Vijay Mohan/Akash Ghai
Tribune News Service
Mohali, November 11
The Ministry of Defence (MoD) has issued orders to the Air Force to create additional posts of Air Traffic Control (ATC) personnel at the Chandigarh airbase to enable the recently commissioned Chandigarh International Airport to operate long-haul international flights. This is a step closer towards conducting 24x7 operations from this airport, an issue that has been embroiled in controversy and pending adjudication before the Punjab and Haryana High Court.
“The orders were recently received by the Air Headquarters and further process for posting additional air traffic controllers is under way,” said a senior Air Force officer. “We expect to have the manpower required in place by March 2019, when the airport upgrade will be completed for round-the-clock flights,” he added.
The runway and associated services at Chandigarh airport, which is basically a Defence establishment, belong to the Air Force and these are also used by civilian flights. Last year, the Air Force had initiated a major project to lengthen and strengthen the runway and install advanced landing aids to enable wide-bodied aircraft to operate from here.
Since the ATC was staffed in accordance with the IAF’s operational requirements and domestic civilian traffic was relatively low earlier, a case was taken up with the MoD to deploy more air traffic controllers here, so the airport watch hours could be increased for catering to the growing number of international flights, a large number of which operate at night.

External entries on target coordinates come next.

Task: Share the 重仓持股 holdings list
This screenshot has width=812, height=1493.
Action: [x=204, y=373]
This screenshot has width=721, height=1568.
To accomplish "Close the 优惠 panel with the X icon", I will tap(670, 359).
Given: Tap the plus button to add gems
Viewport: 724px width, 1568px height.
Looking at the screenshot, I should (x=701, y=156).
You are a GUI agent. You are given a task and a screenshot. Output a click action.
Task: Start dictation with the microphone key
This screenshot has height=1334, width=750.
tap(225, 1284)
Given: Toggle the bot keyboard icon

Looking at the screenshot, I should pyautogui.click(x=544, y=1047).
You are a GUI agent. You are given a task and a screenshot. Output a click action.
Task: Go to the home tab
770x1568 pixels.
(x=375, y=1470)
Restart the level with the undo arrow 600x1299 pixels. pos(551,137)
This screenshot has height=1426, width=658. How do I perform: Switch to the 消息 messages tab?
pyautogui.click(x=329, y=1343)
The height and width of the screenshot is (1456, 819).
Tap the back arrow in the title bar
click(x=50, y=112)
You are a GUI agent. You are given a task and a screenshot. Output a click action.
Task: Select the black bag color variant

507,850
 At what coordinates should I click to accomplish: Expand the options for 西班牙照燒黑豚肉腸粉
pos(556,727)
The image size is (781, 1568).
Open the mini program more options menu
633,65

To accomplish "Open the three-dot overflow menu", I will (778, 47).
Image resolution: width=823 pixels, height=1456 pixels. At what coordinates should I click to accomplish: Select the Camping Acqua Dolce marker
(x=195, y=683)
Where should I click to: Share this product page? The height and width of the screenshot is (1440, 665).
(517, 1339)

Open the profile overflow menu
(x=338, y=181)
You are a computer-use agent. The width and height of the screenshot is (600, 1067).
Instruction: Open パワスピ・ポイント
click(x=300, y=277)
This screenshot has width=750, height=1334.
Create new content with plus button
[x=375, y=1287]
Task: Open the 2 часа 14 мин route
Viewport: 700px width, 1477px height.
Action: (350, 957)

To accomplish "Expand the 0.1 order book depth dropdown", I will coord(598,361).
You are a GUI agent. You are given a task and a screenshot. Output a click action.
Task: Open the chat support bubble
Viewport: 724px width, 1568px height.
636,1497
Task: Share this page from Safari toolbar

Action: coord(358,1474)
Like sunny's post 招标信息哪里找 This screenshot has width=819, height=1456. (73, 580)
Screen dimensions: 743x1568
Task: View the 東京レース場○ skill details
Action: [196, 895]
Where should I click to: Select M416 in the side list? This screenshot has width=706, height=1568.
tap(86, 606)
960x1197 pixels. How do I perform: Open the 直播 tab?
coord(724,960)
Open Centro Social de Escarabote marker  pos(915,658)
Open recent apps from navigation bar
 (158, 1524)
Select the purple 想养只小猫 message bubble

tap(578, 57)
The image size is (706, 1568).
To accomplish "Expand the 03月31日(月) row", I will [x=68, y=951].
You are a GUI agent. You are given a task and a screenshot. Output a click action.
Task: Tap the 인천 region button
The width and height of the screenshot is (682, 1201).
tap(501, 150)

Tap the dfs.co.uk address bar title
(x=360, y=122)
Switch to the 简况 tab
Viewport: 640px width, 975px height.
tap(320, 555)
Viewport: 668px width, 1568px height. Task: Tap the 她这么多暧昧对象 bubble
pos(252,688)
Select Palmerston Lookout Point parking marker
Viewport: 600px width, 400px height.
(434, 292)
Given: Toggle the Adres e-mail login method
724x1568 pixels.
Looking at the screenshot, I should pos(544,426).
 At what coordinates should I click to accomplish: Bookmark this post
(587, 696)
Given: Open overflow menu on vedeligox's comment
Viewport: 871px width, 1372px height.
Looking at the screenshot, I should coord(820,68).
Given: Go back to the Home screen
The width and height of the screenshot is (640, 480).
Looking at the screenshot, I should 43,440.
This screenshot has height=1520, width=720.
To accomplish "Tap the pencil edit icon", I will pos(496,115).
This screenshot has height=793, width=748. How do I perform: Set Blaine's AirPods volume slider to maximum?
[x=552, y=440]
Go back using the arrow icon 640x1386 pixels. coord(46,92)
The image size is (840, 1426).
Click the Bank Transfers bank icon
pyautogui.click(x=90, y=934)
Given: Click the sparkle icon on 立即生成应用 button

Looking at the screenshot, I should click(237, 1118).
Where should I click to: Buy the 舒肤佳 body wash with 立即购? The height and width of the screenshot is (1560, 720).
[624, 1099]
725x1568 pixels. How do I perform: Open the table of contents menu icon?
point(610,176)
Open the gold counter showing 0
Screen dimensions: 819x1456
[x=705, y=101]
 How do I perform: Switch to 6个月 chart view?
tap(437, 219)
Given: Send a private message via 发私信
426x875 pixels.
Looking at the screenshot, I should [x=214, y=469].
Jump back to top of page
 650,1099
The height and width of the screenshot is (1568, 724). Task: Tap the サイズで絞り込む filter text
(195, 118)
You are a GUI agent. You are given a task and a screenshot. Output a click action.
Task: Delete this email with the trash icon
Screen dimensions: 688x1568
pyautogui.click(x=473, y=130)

While heavy military aircraft, such as IL-76, C-17 and the occasionally visiting AN-124, have been operating from Chandigarh for years, the earlier runway length of 9,000 feet was not considered enough for large civilian aircraft like Boeing 747, Boeing 777 or Airbus 340 and 380. The runway length after expansion would be 12,400 feet.
“We expect the number of domestic civilian flights to double by next year when the upgraded runway and navigational aids become fully functional,” said Deepesh
Joshi, spokesperson for the Airports Authority of India (AAI) at Chandigarh. “Enhanced facilities will also substantially increase international traffic,” he added.
While the Air Force is installing a new runway lighting system, the AAI is simultaneously installing a Category-III Instrument Landing System that would improve visibility from the existing 1,200 metre to 500 metre in bad weather.
“Work is also under way to increase the parking capacity on the airport’s apron from eight aircraft to 13 aircraft. Five new parking bays are under construction,” Joshi said, adding that another conveyor belt to handle passengers’ luggage is being installed. Two belts are meant for international flights while three are for domestic flights.
Joshi said while the airport would be fully readied to handle international operations to and from any city in the world, it would finally be up to the airlines to come up with new flights.